STUDY QUESTIONS:
#1 In the catnip article below, transcribe the part that opens with the words containing "In a new paper" and closes with "used in chemotherapy.".
#2 Recast the paragraph of the catnip article beginning "In a new paper published in Nature Chemical Biology" as a bulleted list that keeps its main facts.

EXCERPT TO READ:
There are few greater joys than watching a cat completely lose its inhibitions (and mind) at the hands of catnip. The herb is known to cause typically conservative kitties to exhibit all kinds of cuckoo behavior, including sniffing, licking, body rubbing and hyperactivity, and anyone who's ever observed the five to 10-minute high in action can attest that it's serious entertainment for all parties involved (especially said cats).
But while you may know the euphoric effects of catnip when you see them, you may not know the chemistry behind them. Researchers are now trying to tease out what exactly is responsible for the catnip effect and how they might be able to use that for medicinal good. And it all has to do with a substance called nepetalactone — it's a type of chemical called a terpene that leads to all that crazy cat behavior.
In a new paper published in Nature Chemical Biology, researchers from the UK's John Innes Centre report that while most plants form terpenes with a single enzyme, catnip terpene production requires a two-step process — the first time this two-step process has ever been seen in a plant. First, an enzyme must activate a precursor compound, and then a second enzyme grabs it to produce nepetalactone. The researchers think a similar process occurs during the blending of anti-cancer drugs vincristine and vinblastine. That's why scientists believe that understanding nepetalactone synthesis could offer insight into the production of chemicals like vinblastine, which is commonly used in chemotherapy.
According to researcher Dr. Benjamin Lichman, his work could play an important role in future research. "We have made significant progress in understanding how catnip makes nepetalactones, the chemicals that sends cats crazy," he said in a statement. "Catnip is performing unusual and unique chemical processes, and we plan to use these to help us create useful compounds that can be used in treatment of diseases such as cancer. We are also working to understand the evolution of catnip to understand how it came to produce the cat-active chemicals."

Records from a dataset:

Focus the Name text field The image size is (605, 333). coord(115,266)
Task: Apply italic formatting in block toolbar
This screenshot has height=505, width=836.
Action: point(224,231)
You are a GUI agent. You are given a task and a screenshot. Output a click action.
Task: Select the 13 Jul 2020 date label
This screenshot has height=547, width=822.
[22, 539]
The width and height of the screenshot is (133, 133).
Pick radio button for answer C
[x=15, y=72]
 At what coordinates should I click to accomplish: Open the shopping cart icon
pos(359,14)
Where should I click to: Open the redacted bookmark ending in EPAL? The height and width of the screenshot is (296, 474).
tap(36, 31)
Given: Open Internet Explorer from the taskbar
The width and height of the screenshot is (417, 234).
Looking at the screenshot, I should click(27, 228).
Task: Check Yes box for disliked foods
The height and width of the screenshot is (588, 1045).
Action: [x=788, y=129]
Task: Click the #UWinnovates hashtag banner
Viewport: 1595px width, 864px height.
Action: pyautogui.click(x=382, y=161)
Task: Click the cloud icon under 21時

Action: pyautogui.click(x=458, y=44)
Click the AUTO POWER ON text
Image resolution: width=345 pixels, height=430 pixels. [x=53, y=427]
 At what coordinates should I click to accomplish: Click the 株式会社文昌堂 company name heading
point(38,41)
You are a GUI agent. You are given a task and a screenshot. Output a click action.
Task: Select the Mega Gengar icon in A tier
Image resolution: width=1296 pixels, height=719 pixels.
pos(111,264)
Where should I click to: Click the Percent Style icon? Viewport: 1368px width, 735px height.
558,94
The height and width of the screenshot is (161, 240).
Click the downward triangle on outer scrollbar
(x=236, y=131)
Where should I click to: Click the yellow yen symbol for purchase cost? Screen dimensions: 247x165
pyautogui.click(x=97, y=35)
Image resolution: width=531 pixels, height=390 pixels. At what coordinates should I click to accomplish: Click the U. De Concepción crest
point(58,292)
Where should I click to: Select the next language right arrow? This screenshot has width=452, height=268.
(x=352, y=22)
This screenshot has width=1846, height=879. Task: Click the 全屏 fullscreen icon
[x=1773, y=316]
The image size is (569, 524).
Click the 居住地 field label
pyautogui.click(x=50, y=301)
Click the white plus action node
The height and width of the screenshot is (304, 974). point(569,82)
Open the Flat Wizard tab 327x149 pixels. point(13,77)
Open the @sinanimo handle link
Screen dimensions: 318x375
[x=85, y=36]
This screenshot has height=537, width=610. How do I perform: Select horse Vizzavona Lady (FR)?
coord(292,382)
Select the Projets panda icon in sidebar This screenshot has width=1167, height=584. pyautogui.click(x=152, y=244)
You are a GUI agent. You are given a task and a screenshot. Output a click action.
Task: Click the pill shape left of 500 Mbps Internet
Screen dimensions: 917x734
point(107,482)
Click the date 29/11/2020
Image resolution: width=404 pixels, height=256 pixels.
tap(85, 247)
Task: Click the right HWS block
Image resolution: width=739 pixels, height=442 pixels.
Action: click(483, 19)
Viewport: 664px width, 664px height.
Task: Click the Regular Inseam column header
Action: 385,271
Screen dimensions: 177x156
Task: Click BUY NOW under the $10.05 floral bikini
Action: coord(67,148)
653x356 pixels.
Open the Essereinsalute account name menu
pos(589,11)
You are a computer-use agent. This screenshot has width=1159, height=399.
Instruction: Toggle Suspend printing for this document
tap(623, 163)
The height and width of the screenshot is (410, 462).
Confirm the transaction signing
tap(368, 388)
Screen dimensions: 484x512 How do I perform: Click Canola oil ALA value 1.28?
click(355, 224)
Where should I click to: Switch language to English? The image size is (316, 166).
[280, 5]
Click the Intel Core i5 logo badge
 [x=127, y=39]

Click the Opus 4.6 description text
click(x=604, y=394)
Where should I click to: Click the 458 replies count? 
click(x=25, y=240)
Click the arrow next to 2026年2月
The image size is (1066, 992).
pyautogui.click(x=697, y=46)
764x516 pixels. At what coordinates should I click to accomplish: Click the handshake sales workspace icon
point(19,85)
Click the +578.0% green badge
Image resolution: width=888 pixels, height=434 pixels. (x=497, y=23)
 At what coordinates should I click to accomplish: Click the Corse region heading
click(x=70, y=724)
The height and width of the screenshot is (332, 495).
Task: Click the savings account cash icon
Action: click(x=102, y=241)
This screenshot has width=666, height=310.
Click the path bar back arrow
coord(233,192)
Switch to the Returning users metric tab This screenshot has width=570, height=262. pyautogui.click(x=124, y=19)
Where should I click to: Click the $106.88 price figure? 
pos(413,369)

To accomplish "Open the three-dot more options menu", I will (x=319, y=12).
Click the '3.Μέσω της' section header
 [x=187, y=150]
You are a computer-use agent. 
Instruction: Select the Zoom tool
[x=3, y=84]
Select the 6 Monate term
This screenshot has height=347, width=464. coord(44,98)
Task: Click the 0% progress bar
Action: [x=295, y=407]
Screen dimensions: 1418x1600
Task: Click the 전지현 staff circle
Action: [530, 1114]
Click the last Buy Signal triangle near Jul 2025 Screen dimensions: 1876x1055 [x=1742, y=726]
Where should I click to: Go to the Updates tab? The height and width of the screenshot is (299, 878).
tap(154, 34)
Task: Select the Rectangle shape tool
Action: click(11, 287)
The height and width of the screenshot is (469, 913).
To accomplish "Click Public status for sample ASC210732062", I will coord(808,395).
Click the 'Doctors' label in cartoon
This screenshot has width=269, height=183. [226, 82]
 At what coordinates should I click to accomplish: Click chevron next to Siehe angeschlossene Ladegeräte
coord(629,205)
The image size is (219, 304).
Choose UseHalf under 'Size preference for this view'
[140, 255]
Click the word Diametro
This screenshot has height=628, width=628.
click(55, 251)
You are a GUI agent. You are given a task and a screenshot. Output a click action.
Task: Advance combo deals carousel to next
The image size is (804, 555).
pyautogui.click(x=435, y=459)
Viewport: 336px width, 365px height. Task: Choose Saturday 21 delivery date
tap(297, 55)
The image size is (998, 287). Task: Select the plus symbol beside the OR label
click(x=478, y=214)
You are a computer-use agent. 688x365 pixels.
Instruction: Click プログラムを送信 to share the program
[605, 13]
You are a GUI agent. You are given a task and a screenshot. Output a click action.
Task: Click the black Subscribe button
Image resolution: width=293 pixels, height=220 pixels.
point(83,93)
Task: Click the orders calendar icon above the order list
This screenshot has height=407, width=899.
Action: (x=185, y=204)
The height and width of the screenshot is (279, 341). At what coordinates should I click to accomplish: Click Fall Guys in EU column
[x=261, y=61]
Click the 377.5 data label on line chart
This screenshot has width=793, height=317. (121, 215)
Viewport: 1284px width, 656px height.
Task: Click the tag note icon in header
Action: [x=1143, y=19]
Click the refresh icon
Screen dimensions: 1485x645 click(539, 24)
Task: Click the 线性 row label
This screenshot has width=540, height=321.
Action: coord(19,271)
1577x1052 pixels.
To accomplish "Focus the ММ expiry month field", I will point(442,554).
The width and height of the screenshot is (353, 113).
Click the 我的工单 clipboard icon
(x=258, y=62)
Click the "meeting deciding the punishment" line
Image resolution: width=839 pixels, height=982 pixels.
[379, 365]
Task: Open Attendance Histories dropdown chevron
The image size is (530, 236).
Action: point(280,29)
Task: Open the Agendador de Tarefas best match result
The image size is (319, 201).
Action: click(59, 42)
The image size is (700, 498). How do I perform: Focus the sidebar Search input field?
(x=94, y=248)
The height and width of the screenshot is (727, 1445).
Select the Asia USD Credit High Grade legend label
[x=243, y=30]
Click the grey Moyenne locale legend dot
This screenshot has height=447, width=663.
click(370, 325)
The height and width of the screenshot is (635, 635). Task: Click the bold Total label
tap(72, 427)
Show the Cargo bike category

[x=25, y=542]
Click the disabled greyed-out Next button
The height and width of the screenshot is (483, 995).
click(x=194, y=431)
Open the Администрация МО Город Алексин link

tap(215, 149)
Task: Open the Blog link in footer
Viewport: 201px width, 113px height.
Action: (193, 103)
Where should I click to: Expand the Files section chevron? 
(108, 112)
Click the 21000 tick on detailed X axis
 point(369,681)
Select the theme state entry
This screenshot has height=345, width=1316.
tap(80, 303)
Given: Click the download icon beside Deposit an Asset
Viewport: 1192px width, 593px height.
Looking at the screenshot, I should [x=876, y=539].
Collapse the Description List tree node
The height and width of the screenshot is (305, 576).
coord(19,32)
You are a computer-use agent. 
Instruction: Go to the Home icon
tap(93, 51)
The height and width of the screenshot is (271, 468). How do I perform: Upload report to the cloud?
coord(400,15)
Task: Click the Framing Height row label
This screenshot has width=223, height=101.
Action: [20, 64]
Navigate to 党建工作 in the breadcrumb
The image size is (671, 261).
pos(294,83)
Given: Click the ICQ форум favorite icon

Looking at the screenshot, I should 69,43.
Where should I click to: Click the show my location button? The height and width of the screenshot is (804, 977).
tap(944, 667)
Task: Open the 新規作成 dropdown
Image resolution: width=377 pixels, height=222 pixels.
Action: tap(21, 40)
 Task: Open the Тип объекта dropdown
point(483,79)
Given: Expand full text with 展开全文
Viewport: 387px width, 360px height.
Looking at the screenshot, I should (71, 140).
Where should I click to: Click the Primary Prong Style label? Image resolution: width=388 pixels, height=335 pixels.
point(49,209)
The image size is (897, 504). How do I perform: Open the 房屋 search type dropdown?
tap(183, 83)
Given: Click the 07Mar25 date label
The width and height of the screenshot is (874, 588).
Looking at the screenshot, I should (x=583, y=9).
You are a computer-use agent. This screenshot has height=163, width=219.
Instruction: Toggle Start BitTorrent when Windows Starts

PER-TASK OUTPUTS:
#1
In a new paper published in Nature Chemical Biology, researchers from the UK's John Innes Centre report that while most plants form terpenes with a single enzyme, catnip terpene production requires a two-step process — the first time this two-step process has ever been seen in a plant. First, an enzyme must activate a precursor compound, and then a second enzyme grabs it to produce nepetalactone. The researchers think a similar process occurs during the blending of anti-cancer drugs vincristine and vinblastine. That's why scientists believe that understanding nepetalactone synthesis could offer insight into the production of chemicals like vinblastine, which is commonly used in chemotherapy.

#2
- Researchers from the UK's John Innes Centre reported the findings in Nature Chemical Biology.
- Most plants form terpenes with a single enzyme. Catnip's terpene production needs two steps, which is the first time this process has been seen in a plant.
- First, an enzyme activates a precursor compound. A second enzyme then uses it to produce nepetalactone.
- The researchers think a similar process occurs during the blending of the anti-cancer drugs vincristine and vinblastine.
- Understanding nepetalactone synthesis could therefore offer insight into producing chemicals like vinblastine, which is commonly used in chemotherapy.